Sunday, March 08, 2009

CHRISTIE’S DEBACLE WITH CHINA



Christie’s Paris sale of the Collection Yves Saint Laurent-Pierre Bergé on Feb. 23-25, 2009, has now the become political, clouded by disputes over colonialism and human rights, and what appears to have been a calculated attempt to embarrass the auction house. As has been widely reported, Cai Mingchao, the collector and auctioneer who submitted the pair of $18-million winning bids for the two Qing dynasty bronze heads, was making a political gesture, and never in fact intended to pay for the lots. "I did this on behalf of all Chinese people," he said at a press conference in Beijing on Mar. 2. Cai serves as an advisor to the National Treasure Funds of China (NTFC), an organization that works to repatriate looted Chinese artifacts. According to a report by China’s Xinhua news service, Cai had specifically sought to disrupt the sale of the two bronzes.
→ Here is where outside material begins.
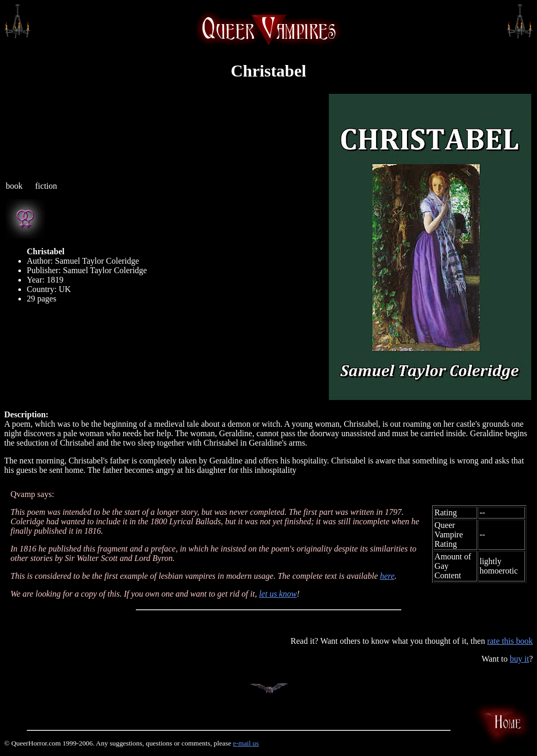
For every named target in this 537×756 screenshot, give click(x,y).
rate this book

It was "an extraordinary method taken in an extraordinary situation," the news service stated, "which successfully stopped the auction." Cai had solid standing in the auction world, having purchased a for a Ming dynasty bronze Buddha for close to $15 million at a Sotheby’s Hong Kong sale in 2006. He had registered as a bidder on the same day of the Saint Laurent auction, and made the winning bids by phone. It seems unlikely, however, that either major auction house will welcome Cai at future sales.
The disputed works were part of a set of bronze heads based on the Chinese zodiac from an antique water clock, ca. 1750. As for their history, the heads disappeared during the Second Opium War, when the Summer Palace was looted by British and French troops in 1860, an unpleasant fact that makes the two objects particularly volatile symbols.
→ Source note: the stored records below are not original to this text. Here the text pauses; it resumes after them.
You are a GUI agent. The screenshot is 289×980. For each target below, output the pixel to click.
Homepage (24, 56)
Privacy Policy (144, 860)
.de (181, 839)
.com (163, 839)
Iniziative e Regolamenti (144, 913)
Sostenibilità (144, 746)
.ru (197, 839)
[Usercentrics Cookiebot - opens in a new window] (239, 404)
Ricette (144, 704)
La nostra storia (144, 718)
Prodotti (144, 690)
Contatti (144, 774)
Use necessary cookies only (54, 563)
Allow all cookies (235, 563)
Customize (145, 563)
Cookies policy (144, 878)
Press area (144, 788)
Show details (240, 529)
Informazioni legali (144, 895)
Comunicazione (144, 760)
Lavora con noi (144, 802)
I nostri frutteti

A Christie’s spokesman said that the house had offered to sell the works to the Chinese government in advance at a discount, but had been rejected because the price was "too high." The colonial provenance led to sharp rhetoric leading up to the sale. A group of Chinese lawyers sued to try to stop the sale, calling the plunder of the Summer Palace an "unhealed scar, still bleeding and aching." China has little claim to the objects under international law, however, and the legal efforts failed. Following the auction, Chinese authorities vowed to make it more difficult for the auction house to operate in China.
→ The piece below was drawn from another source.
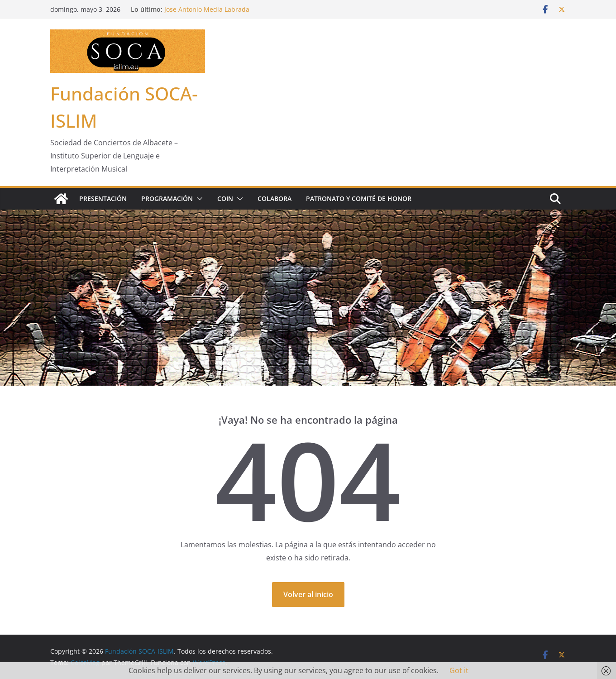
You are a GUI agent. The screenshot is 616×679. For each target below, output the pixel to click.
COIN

Meanwhile, Pierre Bergé has done little to calm the situation, stating that he will now keep the two sculptures. Before the sale, he had offered to return the heads to China if the People’s Republic would "observe human rights and give liberty to the Tibetan people and welcome the Dalai Lama.
In recent years, China has been aggressively trying to repatriate looted objects. According to the New York Times, the state-run China Poly Group acquired tiger, ox and monkey heads from the zodiac fountain in 2000, while the NTFC brokered a deal to buy a bronze pig from the set in 2003, with a $1 million donation from Macao's Stanley Ho. The whereabouts of the remaining five zodiac heads from the Summer Palace are not known.